[Target position records]

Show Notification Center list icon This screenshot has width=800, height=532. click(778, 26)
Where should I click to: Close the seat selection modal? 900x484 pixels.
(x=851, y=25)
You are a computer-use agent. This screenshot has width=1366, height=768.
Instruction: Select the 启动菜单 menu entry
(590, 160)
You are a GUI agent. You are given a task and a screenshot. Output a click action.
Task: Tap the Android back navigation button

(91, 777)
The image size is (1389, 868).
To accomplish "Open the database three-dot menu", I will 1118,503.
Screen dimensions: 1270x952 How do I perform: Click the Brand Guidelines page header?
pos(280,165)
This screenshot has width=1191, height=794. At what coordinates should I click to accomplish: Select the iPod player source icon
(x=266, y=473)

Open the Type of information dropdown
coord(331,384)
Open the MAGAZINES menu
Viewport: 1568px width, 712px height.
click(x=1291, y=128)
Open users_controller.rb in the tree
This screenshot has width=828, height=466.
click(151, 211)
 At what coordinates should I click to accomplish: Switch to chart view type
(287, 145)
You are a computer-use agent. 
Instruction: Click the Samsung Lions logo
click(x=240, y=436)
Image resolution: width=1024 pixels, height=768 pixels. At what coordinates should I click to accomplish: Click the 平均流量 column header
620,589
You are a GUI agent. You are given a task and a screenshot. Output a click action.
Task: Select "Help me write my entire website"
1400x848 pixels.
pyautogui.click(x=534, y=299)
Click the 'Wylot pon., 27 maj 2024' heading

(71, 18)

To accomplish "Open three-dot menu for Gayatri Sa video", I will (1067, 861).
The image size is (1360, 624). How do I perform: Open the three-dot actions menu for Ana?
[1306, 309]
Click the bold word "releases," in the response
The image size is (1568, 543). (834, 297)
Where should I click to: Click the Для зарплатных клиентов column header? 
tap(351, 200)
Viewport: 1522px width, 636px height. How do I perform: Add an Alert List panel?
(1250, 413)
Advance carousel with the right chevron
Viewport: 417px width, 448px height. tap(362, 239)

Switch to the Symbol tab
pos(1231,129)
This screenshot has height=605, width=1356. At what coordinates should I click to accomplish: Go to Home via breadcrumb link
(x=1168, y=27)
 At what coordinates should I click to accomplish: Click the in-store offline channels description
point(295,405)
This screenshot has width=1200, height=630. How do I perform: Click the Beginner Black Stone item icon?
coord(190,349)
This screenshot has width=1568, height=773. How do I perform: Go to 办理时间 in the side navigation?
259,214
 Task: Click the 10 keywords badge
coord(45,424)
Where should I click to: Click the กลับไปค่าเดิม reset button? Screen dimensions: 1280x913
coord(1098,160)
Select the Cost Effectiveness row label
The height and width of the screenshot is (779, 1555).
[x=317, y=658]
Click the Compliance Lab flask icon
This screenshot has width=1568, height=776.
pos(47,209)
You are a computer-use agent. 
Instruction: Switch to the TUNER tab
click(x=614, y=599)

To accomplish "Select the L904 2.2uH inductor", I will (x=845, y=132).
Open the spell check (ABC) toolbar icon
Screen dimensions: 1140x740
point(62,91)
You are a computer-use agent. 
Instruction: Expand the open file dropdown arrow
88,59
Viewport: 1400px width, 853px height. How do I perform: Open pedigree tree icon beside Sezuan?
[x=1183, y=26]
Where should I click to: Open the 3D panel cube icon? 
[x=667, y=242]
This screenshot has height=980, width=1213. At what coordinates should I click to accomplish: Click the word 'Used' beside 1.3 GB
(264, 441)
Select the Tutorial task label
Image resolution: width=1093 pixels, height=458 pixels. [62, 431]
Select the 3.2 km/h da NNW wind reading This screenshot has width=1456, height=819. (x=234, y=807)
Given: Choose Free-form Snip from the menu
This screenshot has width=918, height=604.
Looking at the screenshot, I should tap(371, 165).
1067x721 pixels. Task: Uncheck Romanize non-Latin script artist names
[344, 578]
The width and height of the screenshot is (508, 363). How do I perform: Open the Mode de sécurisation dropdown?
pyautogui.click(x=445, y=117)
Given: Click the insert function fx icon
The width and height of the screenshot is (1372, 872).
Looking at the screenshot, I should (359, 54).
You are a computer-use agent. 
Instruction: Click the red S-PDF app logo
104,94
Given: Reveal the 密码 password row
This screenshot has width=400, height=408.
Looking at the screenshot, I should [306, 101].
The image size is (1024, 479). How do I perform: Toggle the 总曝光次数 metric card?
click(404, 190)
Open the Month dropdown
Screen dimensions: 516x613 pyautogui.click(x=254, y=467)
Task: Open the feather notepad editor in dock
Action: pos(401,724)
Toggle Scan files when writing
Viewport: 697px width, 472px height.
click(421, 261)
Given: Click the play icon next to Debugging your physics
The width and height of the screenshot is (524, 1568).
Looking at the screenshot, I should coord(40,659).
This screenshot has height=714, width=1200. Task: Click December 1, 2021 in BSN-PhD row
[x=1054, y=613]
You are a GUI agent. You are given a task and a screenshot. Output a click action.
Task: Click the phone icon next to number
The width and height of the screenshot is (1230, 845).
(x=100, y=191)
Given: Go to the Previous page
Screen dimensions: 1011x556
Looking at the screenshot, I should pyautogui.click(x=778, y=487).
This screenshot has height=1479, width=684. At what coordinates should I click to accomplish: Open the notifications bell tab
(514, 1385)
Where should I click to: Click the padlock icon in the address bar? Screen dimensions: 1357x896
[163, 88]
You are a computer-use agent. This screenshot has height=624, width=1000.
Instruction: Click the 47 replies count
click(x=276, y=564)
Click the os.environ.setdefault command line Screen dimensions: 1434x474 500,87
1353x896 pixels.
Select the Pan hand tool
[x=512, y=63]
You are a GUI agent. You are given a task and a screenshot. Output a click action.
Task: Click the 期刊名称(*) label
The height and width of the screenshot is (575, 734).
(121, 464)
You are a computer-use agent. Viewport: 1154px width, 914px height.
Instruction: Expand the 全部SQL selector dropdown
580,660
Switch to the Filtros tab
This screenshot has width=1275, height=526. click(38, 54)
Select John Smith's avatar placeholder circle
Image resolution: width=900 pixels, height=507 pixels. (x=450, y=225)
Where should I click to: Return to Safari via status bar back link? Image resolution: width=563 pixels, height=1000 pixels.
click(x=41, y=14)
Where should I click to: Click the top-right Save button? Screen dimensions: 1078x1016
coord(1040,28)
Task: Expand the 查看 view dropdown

§ **What is being asked**
Copy out the data from the line with "Given: Reveal the 密码 password row" to the line with "[x=512, y=63]", reproducing each line without any change.

§ **Correct result**
Given: Reveal the 密码 password row
This screenshot has width=400, height=408.
Looking at the screenshot, I should [306, 101].
The image size is (1024, 479). How do I perform: Toggle the 总曝光次数 metric card?
click(404, 190)
Open the Month dropdown
Screen dimensions: 516x613 pyautogui.click(x=254, y=467)
Task: Open the feather notepad editor in dock
Action: pos(401,724)
Toggle Scan files when writing
Viewport: 697px width, 472px height.
click(421, 261)
Given: Click the play icon next to Debugging your physics
The width and height of the screenshot is (524, 1568).
Looking at the screenshot, I should coord(40,659).
This screenshot has height=714, width=1200. Task: Click December 1, 2021 in BSN-PhD row
[x=1054, y=613]
You are a GUI agent. You are given a task and a screenshot. Output a click action.
Task: Click the phone icon next to number
The width and height of the screenshot is (1230, 845).
(x=100, y=191)
Given: Go to the Previous page
Screen dimensions: 1011x556
Looking at the screenshot, I should pyautogui.click(x=778, y=487).
This screenshot has height=1479, width=684. At what coordinates should I click to accomplish: Open the notifications bell tab
(514, 1385)
Where should I click to: Click the padlock icon in the address bar? Screen dimensions: 1357x896
[163, 88]
You are a computer-use agent. This screenshot has height=624, width=1000.
Instruction: Click the 47 replies count
click(x=276, y=564)
Click the os.environ.setdefault command line Screen dimensions: 1434x474 500,87
1353x896 pixels.
Select the Pan hand tool
[x=512, y=63]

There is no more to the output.